• SOURCE MATERIAL:
Segment Open

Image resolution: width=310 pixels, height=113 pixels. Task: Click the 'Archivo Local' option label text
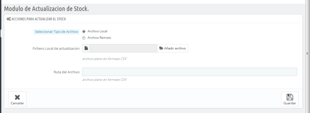pos(98,31)
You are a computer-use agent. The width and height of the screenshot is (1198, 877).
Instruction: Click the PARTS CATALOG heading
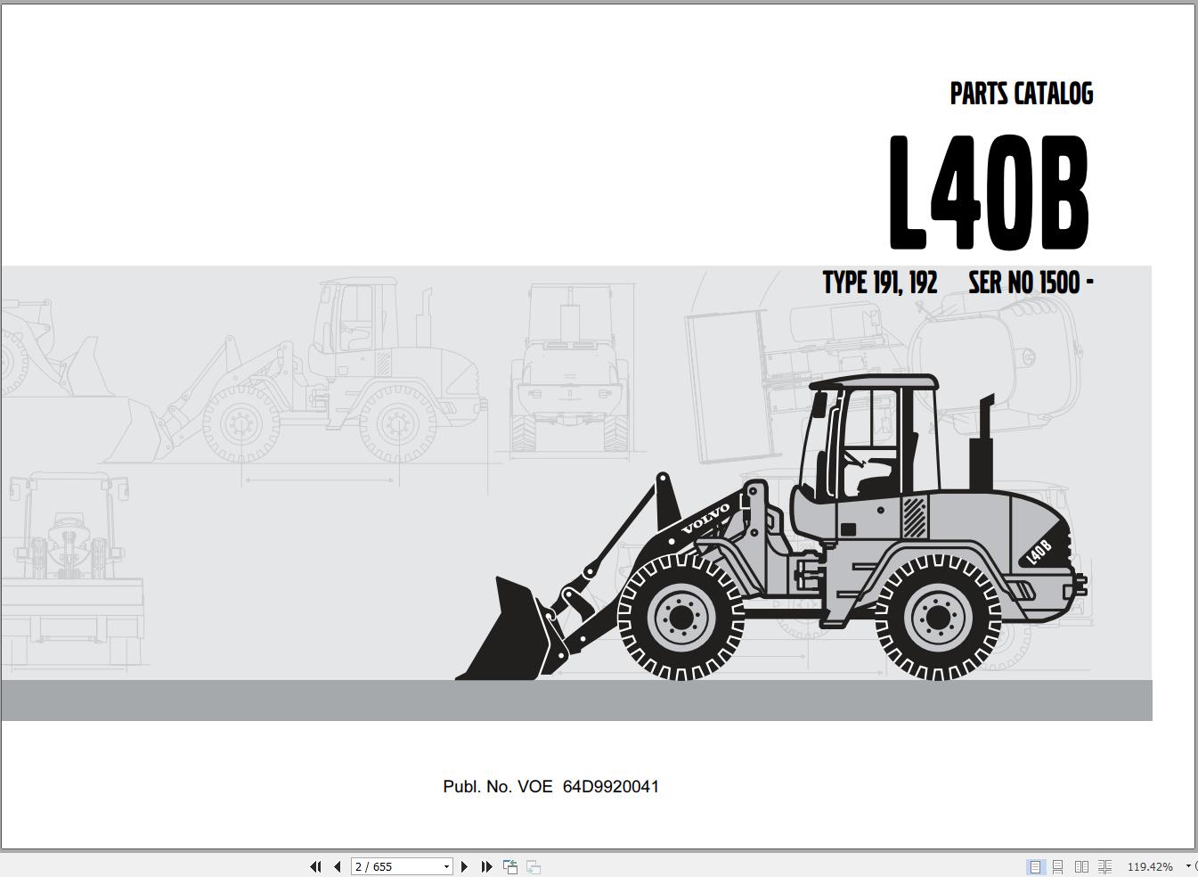click(1021, 93)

Segment Closed

Except for the pictures, the whole listing above should be transcribed exactly.

Image resolution: width=310 pixels, height=113 pixels. Task: Click the 'Archivo Local' option label text
pos(98,31)
You are a computer-use agent. The width and height of the screenshot is (1198, 877).
Instruction: Click the PARTS CATALOG heading
click(1021, 93)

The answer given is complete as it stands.